Wie können wir vermeiden, dass wir in ein Urteil über die Fehler anderer abgleiten? Der heilige Augustinus bietet eine einfache Lösung an und beginnt mit der Frage: Sind wir nie in diesen Fehler verfallen? Sind wir jemals davon geheilt worden? Selbst wenn wir es nie getan hätten, sollten wir uns daran erinnern, dass wir Menschen sind und dass wir darin verwickelt sein könnten4. Der Herr schlägt vor, dass wir, bevor wir andere beurteilen, nach innen schauen, unsere Schwächen erkennen und die heikle Aufgabe des Urteilens Gott überlassen. Der erste Schritt besteht also darin, den Herrn um die Gnade der Bekehrung zu bitten (...). Wie viele Dinge können wir über uns selbst sagen? Ersparen wir uns die Kommentare über andere und kommentieren wir uns selbst. Das ist der erste Schritt auf dem Weg zur Großzügigkeit5.

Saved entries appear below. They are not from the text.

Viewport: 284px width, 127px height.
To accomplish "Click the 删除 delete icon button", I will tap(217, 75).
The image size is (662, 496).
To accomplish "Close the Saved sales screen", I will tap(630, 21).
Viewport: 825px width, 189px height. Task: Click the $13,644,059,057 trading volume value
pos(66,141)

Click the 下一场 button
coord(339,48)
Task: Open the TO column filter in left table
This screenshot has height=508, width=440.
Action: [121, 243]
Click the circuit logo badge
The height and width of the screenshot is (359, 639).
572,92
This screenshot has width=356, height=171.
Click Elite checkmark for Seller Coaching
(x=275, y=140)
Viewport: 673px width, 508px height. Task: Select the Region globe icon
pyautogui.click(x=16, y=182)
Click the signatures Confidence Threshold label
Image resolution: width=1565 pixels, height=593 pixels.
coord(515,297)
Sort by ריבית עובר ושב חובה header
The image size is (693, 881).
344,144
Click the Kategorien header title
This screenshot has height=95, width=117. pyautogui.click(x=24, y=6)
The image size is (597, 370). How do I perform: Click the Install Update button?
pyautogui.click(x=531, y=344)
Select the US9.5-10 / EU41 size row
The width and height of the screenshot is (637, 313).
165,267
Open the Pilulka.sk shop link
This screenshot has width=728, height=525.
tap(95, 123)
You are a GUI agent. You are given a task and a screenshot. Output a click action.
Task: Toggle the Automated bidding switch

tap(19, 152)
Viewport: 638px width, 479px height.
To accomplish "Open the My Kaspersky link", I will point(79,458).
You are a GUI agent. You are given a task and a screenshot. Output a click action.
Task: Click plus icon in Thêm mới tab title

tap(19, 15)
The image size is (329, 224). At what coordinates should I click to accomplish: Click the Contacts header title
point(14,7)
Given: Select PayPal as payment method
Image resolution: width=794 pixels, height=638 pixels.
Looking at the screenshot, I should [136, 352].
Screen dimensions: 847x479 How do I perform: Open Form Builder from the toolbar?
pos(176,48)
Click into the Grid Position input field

EIN DRITTES kurzes Gleichnis, das wir im Evangelium finden, lautet so: Es gibt keinen guten Baum, der schlechte Früchte bringt, noch einen schlechten Baum, der gute Früchte bringt. Denn jeden Baum erkennt man an seinen Früchten: Von den Disteln pflückt man keine Feigen und vom Dornstrauch erntet man keine Trauben (Lk 6,43-44). Im Zusammenhang mit seiner Lehre über die Reinheit der Absicht betont der Herr, dass alle unsere Taten ihren Ursprung im Herzen haben. So wie die Früchte uns den Baum zeigen, von dem sie stammen, so offenbaren die Werke die Tiefen der Seele. Der gute Mensch bringt aus dem guten Schatz seines Herzens das Gute hervor und der böse Mensch bringt aus dem bösen das Böse hervor (Lk 6,45). Jenseits der äußeren Erscheinungsformen sind es die inneren Dispositionen, die wirklich entscheidend sind. Der Wert unseres Handelns wird im Herzen bestimmt, das, wie der Katechismus der Kirche es nennt, der Ort der Entscheidung und der Ort der Wahrheit6 ist.

So entdeckt man den Unrat eines Menschen in seinem Denken, (...) so [bringt] das Wort die Gedanken des Herzens [zum Vorschein] (Jesus Sirach 27,4-6), sagt die Heilige Schrift. Und Jesus fügt hinzu: Denn wovon das Herz überfließt, davon spricht sein Mund (Lk 6,45). Das ist etwas, das unserer Erfahrung entspricht. Es genügt, auf unsere Gespräche zu achten, um zu erkennen, was wir im Herzen tragen, was uns beunruhigt oder mit Freude erfüllt. Wenn wir also über unsere Gespräche nachdenken, können wir Egoismus, Ressentiments oder Neid entdecken, die unser Herz nicht erhellen.

Die heilige Maria behielt die Worte und Gesten ihres Sohnes bei sich in ihrem Inneren; daher kamen von ihren Lippen nur tröstende Aussagen für die Menschen um sie herum. Sie kann uns helfen, uns nach den Lehren Jesu besser zu bilden und andere nicht zu verurteilen, sondern uns an den Gaben zu erfreuen, die Gott ihnen geschenkt hat.


1 Hl. Josefmaria, Briefe 11, Nr. 19.

2 Hl. Josefmaria, Notizen aus einem Familientreffen, 18-VI-1972.

3 Hl. Basilius, in Catena aurea, Kommentar zu Lk 6, 39-42.

4 Hl. Augustinus, Über die Bergpredigt, 19.

5 Papst Franziskus, Tagesmeditation, 13-IX-2013.

6 Katechismus der Katholischen Kirche, Nr. 2563.